Stored data entries
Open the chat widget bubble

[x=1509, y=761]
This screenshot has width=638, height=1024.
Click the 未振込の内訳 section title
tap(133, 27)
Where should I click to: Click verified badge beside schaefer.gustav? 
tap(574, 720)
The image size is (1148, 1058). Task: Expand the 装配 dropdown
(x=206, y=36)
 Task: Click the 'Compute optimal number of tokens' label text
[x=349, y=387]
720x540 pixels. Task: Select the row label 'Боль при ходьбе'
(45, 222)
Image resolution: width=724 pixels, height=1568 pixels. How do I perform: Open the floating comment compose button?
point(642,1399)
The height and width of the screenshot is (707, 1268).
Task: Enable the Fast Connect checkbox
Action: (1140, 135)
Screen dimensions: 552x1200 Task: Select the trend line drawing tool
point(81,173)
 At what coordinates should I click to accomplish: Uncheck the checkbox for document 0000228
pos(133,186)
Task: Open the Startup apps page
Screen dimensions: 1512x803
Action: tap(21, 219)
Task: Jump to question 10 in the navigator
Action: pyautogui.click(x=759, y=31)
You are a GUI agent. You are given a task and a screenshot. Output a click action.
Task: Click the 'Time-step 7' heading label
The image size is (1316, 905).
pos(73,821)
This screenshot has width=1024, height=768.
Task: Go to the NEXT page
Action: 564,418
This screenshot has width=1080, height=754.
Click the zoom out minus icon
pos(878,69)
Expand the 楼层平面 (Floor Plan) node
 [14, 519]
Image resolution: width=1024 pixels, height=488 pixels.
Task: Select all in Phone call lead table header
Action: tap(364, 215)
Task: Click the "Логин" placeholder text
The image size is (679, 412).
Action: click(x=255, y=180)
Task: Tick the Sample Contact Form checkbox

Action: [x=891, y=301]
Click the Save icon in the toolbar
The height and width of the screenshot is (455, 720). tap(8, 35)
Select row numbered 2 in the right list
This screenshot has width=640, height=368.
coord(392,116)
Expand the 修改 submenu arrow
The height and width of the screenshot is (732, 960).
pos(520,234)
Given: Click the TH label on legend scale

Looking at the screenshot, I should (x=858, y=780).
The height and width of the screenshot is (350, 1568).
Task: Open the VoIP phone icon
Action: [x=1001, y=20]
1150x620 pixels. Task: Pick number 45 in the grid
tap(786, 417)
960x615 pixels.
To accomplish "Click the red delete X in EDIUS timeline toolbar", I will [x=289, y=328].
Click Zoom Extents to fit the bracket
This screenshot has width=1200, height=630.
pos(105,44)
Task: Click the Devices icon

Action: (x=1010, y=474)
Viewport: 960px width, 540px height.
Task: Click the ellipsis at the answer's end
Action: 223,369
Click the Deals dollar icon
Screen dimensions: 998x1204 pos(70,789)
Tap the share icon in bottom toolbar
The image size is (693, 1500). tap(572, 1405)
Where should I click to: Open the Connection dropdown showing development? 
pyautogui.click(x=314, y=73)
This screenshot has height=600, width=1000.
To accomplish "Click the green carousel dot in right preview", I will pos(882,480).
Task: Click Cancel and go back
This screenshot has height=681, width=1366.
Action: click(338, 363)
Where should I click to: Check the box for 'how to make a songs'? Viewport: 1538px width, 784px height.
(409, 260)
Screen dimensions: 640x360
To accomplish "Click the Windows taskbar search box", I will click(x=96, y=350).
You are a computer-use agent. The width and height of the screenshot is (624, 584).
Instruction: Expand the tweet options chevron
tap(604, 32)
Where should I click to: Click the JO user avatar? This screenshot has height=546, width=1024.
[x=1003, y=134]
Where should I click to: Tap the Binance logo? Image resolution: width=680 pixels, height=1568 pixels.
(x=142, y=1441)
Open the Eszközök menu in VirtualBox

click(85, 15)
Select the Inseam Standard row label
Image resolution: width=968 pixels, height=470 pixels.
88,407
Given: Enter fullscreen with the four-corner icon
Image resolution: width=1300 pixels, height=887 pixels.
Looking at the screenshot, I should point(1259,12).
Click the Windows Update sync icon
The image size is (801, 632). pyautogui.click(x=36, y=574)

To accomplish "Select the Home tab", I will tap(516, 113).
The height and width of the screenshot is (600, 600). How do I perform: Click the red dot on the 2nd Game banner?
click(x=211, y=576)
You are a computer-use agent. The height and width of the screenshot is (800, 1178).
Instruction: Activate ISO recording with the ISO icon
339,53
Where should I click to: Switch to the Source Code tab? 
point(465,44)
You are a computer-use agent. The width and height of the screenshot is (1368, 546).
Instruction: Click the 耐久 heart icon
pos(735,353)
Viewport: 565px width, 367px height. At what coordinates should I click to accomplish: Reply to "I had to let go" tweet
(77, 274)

WORK TO BE COMPLETED
Set every record down word for word, omitting none.

SOLUTION FOR THIS PROBLEM
Open the chat widget bubble

[x=1509, y=761]
This screenshot has width=638, height=1024.
Click the 未振込の内訳 section title
tap(133, 27)
Where should I click to: Click verified badge beside schaefer.gustav? 
tap(574, 720)
The image size is (1148, 1058). Task: Expand the 装配 dropdown
(x=206, y=36)
 Task: Click the 'Compute optimal number of tokens' label text
[x=349, y=387]
720x540 pixels. Task: Select the row label 'Боль при ходьбе'
(45, 222)
Image resolution: width=724 pixels, height=1568 pixels. How do I perform: Open the floating comment compose button?
point(642,1399)
The height and width of the screenshot is (707, 1268).
Task: Enable the Fast Connect checkbox
Action: (1140, 135)
Screen dimensions: 552x1200 Task: Select the trend line drawing tool
point(81,173)
 At what coordinates should I click to accomplish: Uncheck the checkbox for document 0000228
pos(133,186)
Task: Open the Startup apps page
Screen dimensions: 1512x803
Action: tap(21, 219)
Task: Jump to question 10 in the navigator
Action: pyautogui.click(x=759, y=31)
You are a GUI agent. You are given a task and a screenshot. Output a click action.
Task: Click the 'Time-step 7' heading label
The image size is (1316, 905).
pos(73,821)
This screenshot has width=1024, height=768.
Task: Go to the NEXT page
Action: 564,418
This screenshot has width=1080, height=754.
Click the zoom out minus icon
pos(878,69)
Expand the 楼层平面 (Floor Plan) node
 [14, 519]
Image resolution: width=1024 pixels, height=488 pixels.
Task: Select all in Phone call lead table header
Action: tap(364, 215)
Task: Click the "Логин" placeholder text
The image size is (679, 412).
Action: click(x=255, y=180)
Task: Tick the Sample Contact Form checkbox

Action: [x=891, y=301]
Click the Save icon in the toolbar
The height and width of the screenshot is (455, 720). tap(8, 35)
Select row numbered 2 in the right list
This screenshot has width=640, height=368.
coord(392,116)
Expand the 修改 submenu arrow
The height and width of the screenshot is (732, 960).
pos(520,234)
Given: Click the TH label on legend scale

Looking at the screenshot, I should (x=858, y=780).
The height and width of the screenshot is (350, 1568).
Task: Open the VoIP phone icon
Action: [x=1001, y=20]
1150x620 pixels. Task: Pick number 45 in the grid
tap(786, 417)
960x615 pixels.
To accomplish "Click the red delete X in EDIUS timeline toolbar", I will [x=289, y=328].
Click Zoom Extents to fit the bracket
This screenshot has width=1200, height=630.
pos(105,44)
Task: Click the Devices icon

Action: (x=1010, y=474)
Viewport: 960px width, 540px height.
Task: Click the ellipsis at the answer's end
Action: 223,369
Click the Deals dollar icon
Screen dimensions: 998x1204 pos(70,789)
Tap the share icon in bottom toolbar
The image size is (693, 1500). tap(572, 1405)
Where should I click to: Open the Connection dropdown showing development? 
pyautogui.click(x=314, y=73)
This screenshot has height=600, width=1000.
To accomplish "Click the green carousel dot in right preview", I will pos(882,480).
Task: Click Cancel and go back
This screenshot has height=681, width=1366.
Action: click(338, 363)
Where should I click to: Check the box for 'how to make a songs'? Viewport: 1538px width, 784px height.
(409, 260)
Screen dimensions: 640x360
To accomplish "Click the Windows taskbar search box", I will click(x=96, y=350).
You are a computer-use agent. The width and height of the screenshot is (624, 584).
Instruction: Expand the tweet options chevron
tap(604, 32)
Where should I click to: Click the JO user avatar? This screenshot has height=546, width=1024.
[x=1003, y=134]
Where should I click to: Tap the Binance logo? Image resolution: width=680 pixels, height=1568 pixels.
(x=142, y=1441)
Open the Eszközök menu in VirtualBox

click(85, 15)
Select the Inseam Standard row label
Image resolution: width=968 pixels, height=470 pixels.
88,407
Given: Enter fullscreen with the four-corner icon
Image resolution: width=1300 pixels, height=887 pixels.
Looking at the screenshot, I should point(1259,12).
Click the Windows Update sync icon
The image size is (801, 632). pyautogui.click(x=36, y=574)

To accomplish "Select the Home tab", I will tap(516, 113).
The height and width of the screenshot is (600, 600). How do I perform: Click the red dot on the 2nd Game banner?
click(x=211, y=576)
You are a computer-use agent. The height and width of the screenshot is (800, 1178).
Instruction: Activate ISO recording with the ISO icon
339,53
Where should I click to: Switch to the Source Code tab? 
point(465,44)
You are a computer-use agent. The width and height of the screenshot is (1368, 546).
Instruction: Click the 耐久 heart icon
pos(735,353)
Viewport: 565px width, 367px height. At what coordinates should I click to accomplish: Reply to "I had to let go" tweet
(77, 274)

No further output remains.